TO DO - Your response should consist of the full data, set down exactly.

Collected data -
|---|
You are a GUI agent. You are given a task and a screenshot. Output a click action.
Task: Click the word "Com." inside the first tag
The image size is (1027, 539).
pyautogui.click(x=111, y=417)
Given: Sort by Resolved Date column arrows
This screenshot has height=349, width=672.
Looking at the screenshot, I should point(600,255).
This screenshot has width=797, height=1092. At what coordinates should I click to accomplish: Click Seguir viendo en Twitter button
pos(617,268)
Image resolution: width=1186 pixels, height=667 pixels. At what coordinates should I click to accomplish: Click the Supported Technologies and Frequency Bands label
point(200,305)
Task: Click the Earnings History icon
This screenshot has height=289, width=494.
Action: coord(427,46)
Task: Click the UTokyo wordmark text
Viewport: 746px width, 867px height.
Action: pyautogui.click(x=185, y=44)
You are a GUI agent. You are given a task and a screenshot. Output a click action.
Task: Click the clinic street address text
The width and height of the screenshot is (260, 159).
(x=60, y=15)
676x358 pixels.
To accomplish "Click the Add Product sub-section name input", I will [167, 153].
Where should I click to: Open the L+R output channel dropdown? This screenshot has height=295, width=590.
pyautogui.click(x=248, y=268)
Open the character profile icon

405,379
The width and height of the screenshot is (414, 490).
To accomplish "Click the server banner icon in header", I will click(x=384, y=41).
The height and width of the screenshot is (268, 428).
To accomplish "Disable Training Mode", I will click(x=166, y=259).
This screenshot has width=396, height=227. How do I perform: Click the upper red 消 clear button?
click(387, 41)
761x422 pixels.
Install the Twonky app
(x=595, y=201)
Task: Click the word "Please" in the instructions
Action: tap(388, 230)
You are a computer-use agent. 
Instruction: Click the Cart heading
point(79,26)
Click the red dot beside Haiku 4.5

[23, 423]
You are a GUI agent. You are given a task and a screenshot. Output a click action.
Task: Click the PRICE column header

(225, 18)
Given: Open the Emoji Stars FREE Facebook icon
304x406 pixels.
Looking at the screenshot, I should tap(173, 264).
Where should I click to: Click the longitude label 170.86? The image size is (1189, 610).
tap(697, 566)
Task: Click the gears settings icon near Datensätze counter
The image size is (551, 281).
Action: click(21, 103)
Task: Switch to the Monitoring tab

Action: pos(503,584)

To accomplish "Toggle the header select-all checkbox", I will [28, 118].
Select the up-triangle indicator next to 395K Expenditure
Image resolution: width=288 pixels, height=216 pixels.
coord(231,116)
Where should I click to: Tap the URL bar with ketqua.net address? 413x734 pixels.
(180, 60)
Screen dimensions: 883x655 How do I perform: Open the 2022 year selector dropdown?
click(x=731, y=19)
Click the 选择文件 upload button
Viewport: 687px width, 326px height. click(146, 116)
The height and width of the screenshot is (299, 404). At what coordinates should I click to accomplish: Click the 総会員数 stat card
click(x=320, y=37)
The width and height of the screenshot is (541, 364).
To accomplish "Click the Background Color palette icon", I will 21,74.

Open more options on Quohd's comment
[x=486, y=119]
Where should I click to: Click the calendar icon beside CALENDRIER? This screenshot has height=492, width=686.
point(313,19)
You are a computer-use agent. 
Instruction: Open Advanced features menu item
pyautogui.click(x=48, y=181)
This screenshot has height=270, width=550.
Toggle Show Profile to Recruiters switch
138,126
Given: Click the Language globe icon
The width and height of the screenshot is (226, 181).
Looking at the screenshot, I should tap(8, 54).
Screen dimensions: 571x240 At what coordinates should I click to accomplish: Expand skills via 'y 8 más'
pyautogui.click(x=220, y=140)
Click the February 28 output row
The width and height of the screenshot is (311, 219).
|---|
RESPONSE TO THE TASK -
You are a GUI agent. You are given a task and a screenshot. Output a click action.
Task: Click the word "Com." inside the first tag
The image size is (1027, 539).
pyautogui.click(x=111, y=417)
Given: Sort by Resolved Date column arrows
This screenshot has height=349, width=672.
Looking at the screenshot, I should point(600,255).
This screenshot has width=797, height=1092. At what coordinates should I click to accomplish: Click Seguir viendo en Twitter button
pos(617,268)
Image resolution: width=1186 pixels, height=667 pixels. At what coordinates should I click to accomplish: Click the Supported Technologies and Frequency Bands label
point(200,305)
Task: Click the Earnings History icon
This screenshot has height=289, width=494.
Action: coord(427,46)
Task: Click the UTokyo wordmark text
Viewport: 746px width, 867px height.
Action: pyautogui.click(x=185, y=44)
You are a GUI agent. You are given a task and a screenshot. Output a click action.
Task: Click the clinic street address text
The width and height of the screenshot is (260, 159).
(x=60, y=15)
676x358 pixels.
To accomplish "Click the Add Product sub-section name input", I will [167, 153].
Where should I click to: Open the L+R output channel dropdown? This screenshot has height=295, width=590.
pyautogui.click(x=248, y=268)
Open the character profile icon

405,379
The width and height of the screenshot is (414, 490).
To accomplish "Click the server banner icon in header", I will click(x=384, y=41).
The height and width of the screenshot is (268, 428).
To accomplish "Disable Training Mode", I will click(x=166, y=259).
This screenshot has width=396, height=227. How do I perform: Click the upper red 消 clear button?
click(387, 41)
761x422 pixels.
Install the Twonky app
(x=595, y=201)
Task: Click the word "Please" in the instructions
Action: tap(388, 230)
You are a computer-use agent. 
Instruction: Click the Cart heading
point(79,26)
Click the red dot beside Haiku 4.5

[23, 423]
You are a GUI agent. You are given a task and a screenshot. Output a click action.
Task: Click the PRICE column header

(225, 18)
Given: Open the Emoji Stars FREE Facebook icon
304x406 pixels.
Looking at the screenshot, I should tap(173, 264).
Where should I click to: Click the longitude label 170.86? The image size is (1189, 610).
tap(697, 566)
Task: Click the gears settings icon near Datensätze counter
The image size is (551, 281).
Action: click(21, 103)
Task: Switch to the Monitoring tab

Action: pos(503,584)

To accomplish "Toggle the header select-all checkbox", I will [28, 118].
Select the up-triangle indicator next to 395K Expenditure
Image resolution: width=288 pixels, height=216 pixels.
coord(231,116)
Where should I click to: Tap the URL bar with ketqua.net address? 413x734 pixels.
(180, 60)
Screen dimensions: 883x655 How do I perform: Open the 2022 year selector dropdown?
click(x=731, y=19)
Click the 选择文件 upload button
Viewport: 687px width, 326px height. click(146, 116)
The height and width of the screenshot is (299, 404). At what coordinates should I click to accomplish: Click the 総会員数 stat card
click(x=320, y=37)
The width and height of the screenshot is (541, 364).
To accomplish "Click the Background Color palette icon", I will 21,74.

Open more options on Quohd's comment
[x=486, y=119]
Where should I click to: Click the calendar icon beside CALENDRIER? This screenshot has height=492, width=686.
point(313,19)
You are a computer-use agent. 
Instruction: Open Advanced features menu item
pyautogui.click(x=48, y=181)
This screenshot has height=270, width=550.
Toggle Show Profile to Recruiters switch
138,126
Given: Click the Language globe icon
The width and height of the screenshot is (226, 181).
Looking at the screenshot, I should tap(8, 54).
Screen dimensions: 571x240 At what coordinates should I click to accomplish: Expand skills via 'y 8 más'
pyautogui.click(x=220, y=140)
Click the February 28 output row
The width and height of the screenshot is (311, 219).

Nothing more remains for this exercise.